Goal ▸
Lay out every line of the listing below as a Markdown table with two columns, Row and Line. Number the rows in order and leave out blank lines.

(Word and item position data)
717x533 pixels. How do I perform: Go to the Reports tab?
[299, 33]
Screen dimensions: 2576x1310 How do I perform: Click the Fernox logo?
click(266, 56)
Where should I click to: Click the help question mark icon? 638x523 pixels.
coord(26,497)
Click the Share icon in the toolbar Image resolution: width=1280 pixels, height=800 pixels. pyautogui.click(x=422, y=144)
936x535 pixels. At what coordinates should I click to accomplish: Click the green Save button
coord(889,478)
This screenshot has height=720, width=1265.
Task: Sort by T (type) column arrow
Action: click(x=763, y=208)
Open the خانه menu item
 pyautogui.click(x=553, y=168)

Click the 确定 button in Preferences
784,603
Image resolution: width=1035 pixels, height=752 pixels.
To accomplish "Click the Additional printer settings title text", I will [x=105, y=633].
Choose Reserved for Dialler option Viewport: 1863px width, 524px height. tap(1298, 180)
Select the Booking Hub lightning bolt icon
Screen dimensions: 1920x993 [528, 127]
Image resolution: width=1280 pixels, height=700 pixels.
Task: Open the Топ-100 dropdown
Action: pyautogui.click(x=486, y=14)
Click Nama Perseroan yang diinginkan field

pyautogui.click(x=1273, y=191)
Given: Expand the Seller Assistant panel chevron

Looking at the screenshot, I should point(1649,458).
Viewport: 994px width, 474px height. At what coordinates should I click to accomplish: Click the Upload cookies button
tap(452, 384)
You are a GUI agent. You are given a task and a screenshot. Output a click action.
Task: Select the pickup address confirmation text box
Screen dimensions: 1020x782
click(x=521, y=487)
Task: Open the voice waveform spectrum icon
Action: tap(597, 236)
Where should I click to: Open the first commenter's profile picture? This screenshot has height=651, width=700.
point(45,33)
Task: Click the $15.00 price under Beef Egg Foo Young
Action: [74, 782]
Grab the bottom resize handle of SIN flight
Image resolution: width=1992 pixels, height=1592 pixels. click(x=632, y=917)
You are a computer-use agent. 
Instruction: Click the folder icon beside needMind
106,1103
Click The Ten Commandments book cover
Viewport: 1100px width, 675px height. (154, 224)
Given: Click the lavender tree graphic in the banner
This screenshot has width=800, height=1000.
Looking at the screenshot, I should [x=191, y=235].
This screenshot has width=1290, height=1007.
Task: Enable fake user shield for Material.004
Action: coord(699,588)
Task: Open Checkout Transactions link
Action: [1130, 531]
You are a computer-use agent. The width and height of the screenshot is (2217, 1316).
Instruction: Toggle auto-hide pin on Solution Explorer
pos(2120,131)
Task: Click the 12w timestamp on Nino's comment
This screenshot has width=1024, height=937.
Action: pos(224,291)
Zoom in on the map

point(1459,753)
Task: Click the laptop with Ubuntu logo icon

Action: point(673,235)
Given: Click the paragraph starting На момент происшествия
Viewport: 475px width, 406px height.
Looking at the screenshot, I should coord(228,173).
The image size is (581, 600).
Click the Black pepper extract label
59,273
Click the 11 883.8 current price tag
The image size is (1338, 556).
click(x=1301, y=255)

Complete answer ▸
| Row | Line |
|---|---|
| 1 | 717x533 pixels. How do I perform: Go to the Reports tab? |
| 2 | [299, 33] |
| 3 | Screen dimensions: 2576x1310 How do I perform: Click the Fernox logo? |
| 4 | click(266, 56) |
| 5 | Where should I click to: Click the help question mark icon? 638x523 pixels. |
| 6 | coord(26,497) |
| 7 | Click the Share icon in the toolbar Image resolution: width=1280 pixels, height=800 pixels. pyautogui.click(x=422, y=144) |
| 8 | 936x535 pixels. At what coordinates should I click to accomplish: Click the green Save button |
| 9 | coord(889,478) |
| 10 | This screenshot has height=720, width=1265. |
| 11 | Task: Sort by T (type) column arrow |
| 12 | Action: click(x=763, y=208) |
| 13 | Open the خانه menu item |
| 14 |  pyautogui.click(x=553, y=168) |
| 15 | Click the 确定 button in Preferences |
| 16 | 784,603 |
| 17 | Image resolution: width=1035 pixels, height=752 pixels. |
| 18 | To accomplish "Click the Additional printer settings title text", I will [x=105, y=633]. |
| 19 | Choose Reserved for Dialler option Viewport: 1863px width, 524px height. tap(1298, 180) |
| 20 | Select the Booking Hub lightning bolt icon |
| 21 | Screen dimensions: 1920x993 [528, 127] |
| 22 | Image resolution: width=1280 pixels, height=700 pixels. |
| 23 | Task: Open the Топ-100 dropdown |
| 24 | Action: pyautogui.click(x=486, y=14) |
| 25 | Click Nama Perseroan yang diinginkan field |
| 26 | pyautogui.click(x=1273, y=191) |
| 27 | Given: Expand the Seller Assistant panel chevron |
| 28 | Looking at the screenshot, I should point(1649,458). |
| 29 | Viewport: 994px width, 474px height. At what coordinates should I click to accomplish: Click the Upload cookies button |
| 30 | tap(452, 384) |
| 31 | You are a GUI agent. You are given a task and a screenshot. Output a click action. |
| 32 | Task: Select the pickup address confirmation text box |
| 33 | Screen dimensions: 1020x782 |
| 34 | click(x=521, y=487) |
| 35 | Task: Open the voice waveform spectrum icon |
| 36 | Action: tap(597, 236) |
| 37 | Where should I click to: Open the first commenter's profile picture? This screenshot has height=651, width=700. |
| 38 | point(45,33) |
| 39 | Task: Click the $15.00 price under Beef Egg Foo Young |
| 40 | Action: [74, 782] |
| 41 | Grab the bottom resize handle of SIN flight |
| 42 | Image resolution: width=1992 pixels, height=1592 pixels. click(x=632, y=917) |
| 43 | You are a computer-use agent.  |
| 44 | Instruction: Click the folder icon beside needMind |
| 45 | 106,1103 |
| 46 | Click The Ten Commandments book cover |
| 47 | Viewport: 1100px width, 675px height. (154, 224) |
| 48 | Given: Click the lavender tree graphic in the banner |
| 49 | This screenshot has width=800, height=1000. |
| 50 | Looking at the screenshot, I should [x=191, y=235]. |
| 51 | This screenshot has width=1290, height=1007. |
| 52 | Task: Enable fake user shield for Material.004 |
| 53 | Action: coord(699,588) |
| 54 | Task: Open Checkout Transactions link |
| 55 | Action: [1130, 531] |
| 56 | You are a computer-use agent. The width and height of the screenshot is (2217, 1316). |
| 57 | Instruction: Toggle auto-hide pin on Solution Explorer |
| 58 | pos(2120,131) |
| 59 | Task: Click the 12w timestamp on Nino's comment |
| 60 | This screenshot has width=1024, height=937. |
| 61 | Action: pos(224,291) |
| 62 | Zoom in on the map |
| 63 | point(1459,753) |
| 64 | Task: Click the laptop with Ubuntu logo icon |
| 65 | Action: point(673,235) |
| 66 | Given: Click the paragraph starting На момент происшествия |
| 67 | Viewport: 475px width, 406px height. |
| 68 | Looking at the screenshot, I should coord(228,173). |
| 69 | The image size is (581, 600). |
| 70 | Click the Black pepper extract label |
| 71 | 59,273 |
| 72 | Click the 11 883.8 current price tag |
| 73 | The image size is (1338, 556). |
| 74 | click(x=1301, y=255) |